[PROBLEM TO WORK ON] Your result should be the lines holding the word "agent", copied from the entries below.

▬▬▬

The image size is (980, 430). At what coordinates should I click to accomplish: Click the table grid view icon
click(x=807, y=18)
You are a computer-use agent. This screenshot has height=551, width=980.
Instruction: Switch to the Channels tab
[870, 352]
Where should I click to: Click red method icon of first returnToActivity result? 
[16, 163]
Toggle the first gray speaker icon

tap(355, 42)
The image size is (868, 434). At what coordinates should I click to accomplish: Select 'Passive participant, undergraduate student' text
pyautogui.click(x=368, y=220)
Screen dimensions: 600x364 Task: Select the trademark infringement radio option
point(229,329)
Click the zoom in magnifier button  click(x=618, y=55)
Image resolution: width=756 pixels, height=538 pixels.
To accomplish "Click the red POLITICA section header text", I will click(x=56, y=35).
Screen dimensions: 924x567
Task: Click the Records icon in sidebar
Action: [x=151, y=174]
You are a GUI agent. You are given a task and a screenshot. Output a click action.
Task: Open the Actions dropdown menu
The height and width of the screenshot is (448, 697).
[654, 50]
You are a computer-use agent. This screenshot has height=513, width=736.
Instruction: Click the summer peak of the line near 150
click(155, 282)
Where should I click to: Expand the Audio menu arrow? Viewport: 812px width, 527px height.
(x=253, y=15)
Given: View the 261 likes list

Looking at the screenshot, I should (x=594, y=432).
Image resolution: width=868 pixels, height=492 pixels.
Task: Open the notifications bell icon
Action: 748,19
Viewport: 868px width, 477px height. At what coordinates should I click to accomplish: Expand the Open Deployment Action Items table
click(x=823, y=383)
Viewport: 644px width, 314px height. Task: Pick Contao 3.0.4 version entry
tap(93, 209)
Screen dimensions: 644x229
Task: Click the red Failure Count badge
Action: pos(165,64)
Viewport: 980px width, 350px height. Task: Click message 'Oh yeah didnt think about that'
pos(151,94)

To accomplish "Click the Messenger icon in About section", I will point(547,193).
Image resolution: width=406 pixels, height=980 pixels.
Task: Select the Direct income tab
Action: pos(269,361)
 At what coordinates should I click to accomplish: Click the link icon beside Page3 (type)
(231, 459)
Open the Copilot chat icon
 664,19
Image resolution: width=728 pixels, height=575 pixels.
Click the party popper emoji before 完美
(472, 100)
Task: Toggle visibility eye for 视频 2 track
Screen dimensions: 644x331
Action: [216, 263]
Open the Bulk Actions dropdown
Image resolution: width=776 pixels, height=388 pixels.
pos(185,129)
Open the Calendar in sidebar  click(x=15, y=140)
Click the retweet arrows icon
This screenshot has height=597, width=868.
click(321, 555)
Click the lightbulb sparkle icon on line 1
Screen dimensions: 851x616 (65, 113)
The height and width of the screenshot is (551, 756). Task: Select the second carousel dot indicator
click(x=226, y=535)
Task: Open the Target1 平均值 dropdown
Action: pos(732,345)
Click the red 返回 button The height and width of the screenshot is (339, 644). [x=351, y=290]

▬▬▬

[WRITTEN SOLUTION]
You are a computer-use agent. This screenshot has height=551, width=980.
You are a GUI agent. You are given a task and a screenshot. Output a click action.
You are a computer-use agent. This screenshot has height=513, width=736.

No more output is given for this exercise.